La découverte de l'action anastatique de l'auxiliaire a eu une grande
influence sur le système de l'aspect, dont elle a préparé le renouvellement,
en lui offrant la possibilité d'un nouveau départ.

Au lieu de partir de l'infinitif, forme dynamique du verbe, on est
parti du participe passé, qui en est la forme adynamique et, en quelque
sorte, morte. Il en est résulté la forme composée du verbe, à laquelle
recourent plus ou moins les plus évoluées des grandes langues modernes
de civilisation.

Dans cette construction, le rôle de l'auxiliaire est, comme précédemment,
de « ressusciter » un être linguistique parvenu au terme de sa capacité :
à savoir, le verbe sous sa forme de participe passé.

Le meilleur moyen de démontrer que cette dernière forme est bien
effectivement la forme morte du verbe est d'en reconstituer la genèse à
partir de l'infinitif.

Le verbe sous sa forme infinitive est un verbe qui a devant lui la
totalité de son devenir, dont aucune partie n'a été dépensée ; autrement dit,
un verbe qui n'est que possible : marcher se conçoit comme une chose qui
peut se faire, qui n'est aucunement faite.

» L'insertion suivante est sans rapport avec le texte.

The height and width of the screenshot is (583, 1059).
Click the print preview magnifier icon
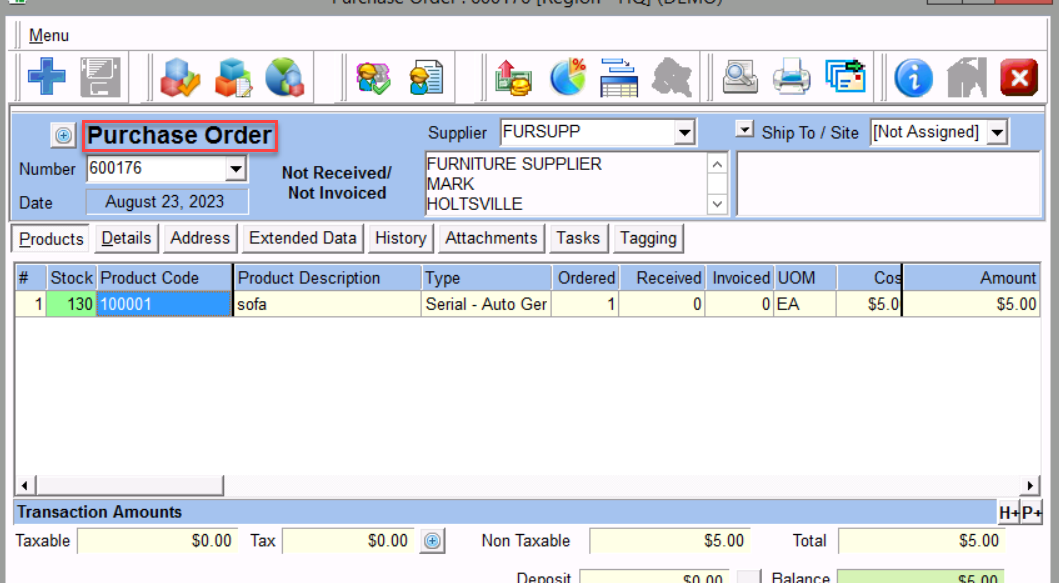click(x=740, y=77)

Si l'on passe à la forme de participe présent, on constate qu'elle diffère
de l'infinitif en ce que le verbe n'a plus devant lui la totalité de son devenir ;
une partie en a été dépensée, s'est accomplie, tandis que le reste est à
accomplir : marchant est une chose en partie faite, en partie à faire, un
procès saisi en cours de développement.

Et si l'on va plus loin par une dépense totale du devenir qui s'offre au
verbe, on aboutit au participe passé, forme dans laquelle il convient de
voir le verbe qui a consommé tout le devenir qu'il contenait sous la forme
infinitive, qui s'est épuisé, qui est mort et qu'on « ressuscite » au moyen
d'un auxiliaire grâce auquel s'ouvre devant lui, sous la forme composée,
une carrière nouvelle, commençant au point précis où, sous sa forme
simple, il expire.

Le verbe lire, c'est l'action de lire jusqu'au terme de sa durée ; le
verbe avoir lu, la subséquence qui s'étend ad infinitum au delà de ce terme.57

L'expression de l'aspect à partir du participe passé, forme adynamique
du verbe, est l'aboutissement d'un lent progrès dans le sens de l'objectivité.
La discrimination sur laquelle elle se fonde est toujours celle du temps
immanent
et du temps transcendant impliqué dans le verbe, mais, tandis
que l'aspect exprimé à partir de l'infinitif implique subjectivement dans
le verbe, au titre de l'immanence, le temps décadent qui s'en va (III), et
au titre de la transcendance, le temps incident qui vient (III), l'aspect
exprimé à partir du participe passé implique objectivement dans le
verbe 25, au titre de l'immanence, le temps qui porte le procès, qui réside
en lui, et au titre de la transcendance, le temps qui s'étend au delà du
procès, qui en porte la subséquence.

On voit par là que l'évolution historique de l'aspect n'a pas été quelconque.
Là comme ailleurs, comme partout et toujours dans le langage,
l'évolution historique, à travers mille accidents arbitraires qui en ont les
uns favorisé, les autres contrarié la marche, s'est assuré son progrès par
la recherche continue d'un état de plus en plus objectif des notions qui
composent la langue 26. On conclura en faisant remarquer que cette objectivité
des notions avec lesquelles on pense est un besoin inhérent à l'esprit
humain.58

1. Journal de Psychologie, janvier-avril 1933.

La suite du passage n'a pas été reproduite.